After obtaining this data, it was divided into ‘most-similar’ segments. There are several ways to do this, but a basic K-Means cluster was used. To make a direct comparison to state-based group averages, I segmented the data into 50 clusters. A machine learning algorithm then iterated through all the hospitals and assigned them into the clusters such that intra-cluster variation was minimized and between-cluster differences were maximized.

Hospital X was assigned to a cluster with five other hospitals so as to see how these hospitals compared against all other Tennessee hospitals.

**WORK ORDER:**
Name every proper name in the hospital clustering passage, in the order they appear.

**ENTRIES SUPPLIED:**
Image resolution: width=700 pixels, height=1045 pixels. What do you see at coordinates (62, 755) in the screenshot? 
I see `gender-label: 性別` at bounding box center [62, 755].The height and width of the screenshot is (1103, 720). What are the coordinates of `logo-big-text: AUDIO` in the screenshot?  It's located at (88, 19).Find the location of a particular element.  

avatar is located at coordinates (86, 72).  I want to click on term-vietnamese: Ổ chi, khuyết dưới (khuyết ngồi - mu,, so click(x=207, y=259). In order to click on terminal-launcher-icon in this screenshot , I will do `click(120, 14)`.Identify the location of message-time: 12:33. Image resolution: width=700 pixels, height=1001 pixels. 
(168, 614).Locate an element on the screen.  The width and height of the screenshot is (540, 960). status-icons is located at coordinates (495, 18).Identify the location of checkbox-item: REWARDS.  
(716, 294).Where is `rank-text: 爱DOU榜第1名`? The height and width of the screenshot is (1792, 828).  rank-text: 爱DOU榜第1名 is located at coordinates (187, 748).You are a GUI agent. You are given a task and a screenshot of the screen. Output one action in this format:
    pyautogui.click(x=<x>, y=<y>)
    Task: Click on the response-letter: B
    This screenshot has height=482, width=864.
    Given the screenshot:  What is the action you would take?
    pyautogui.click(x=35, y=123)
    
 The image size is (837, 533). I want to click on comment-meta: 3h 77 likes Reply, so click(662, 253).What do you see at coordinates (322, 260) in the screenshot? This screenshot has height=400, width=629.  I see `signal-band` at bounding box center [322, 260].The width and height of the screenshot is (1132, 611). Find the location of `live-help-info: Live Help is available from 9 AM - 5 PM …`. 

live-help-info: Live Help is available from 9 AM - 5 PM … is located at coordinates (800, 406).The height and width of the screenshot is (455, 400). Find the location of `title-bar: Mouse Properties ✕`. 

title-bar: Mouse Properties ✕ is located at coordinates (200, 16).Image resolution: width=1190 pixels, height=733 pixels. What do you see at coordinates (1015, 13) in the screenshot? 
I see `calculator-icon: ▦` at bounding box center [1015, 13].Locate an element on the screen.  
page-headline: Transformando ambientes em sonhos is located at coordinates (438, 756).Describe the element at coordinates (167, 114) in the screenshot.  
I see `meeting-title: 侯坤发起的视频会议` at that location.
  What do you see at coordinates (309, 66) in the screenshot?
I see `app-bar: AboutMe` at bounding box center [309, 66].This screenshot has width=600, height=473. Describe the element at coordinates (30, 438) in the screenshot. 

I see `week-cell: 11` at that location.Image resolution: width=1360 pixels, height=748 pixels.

**ANSWER FOR THE TASK:**
K-Means, Hospital X, Tennessee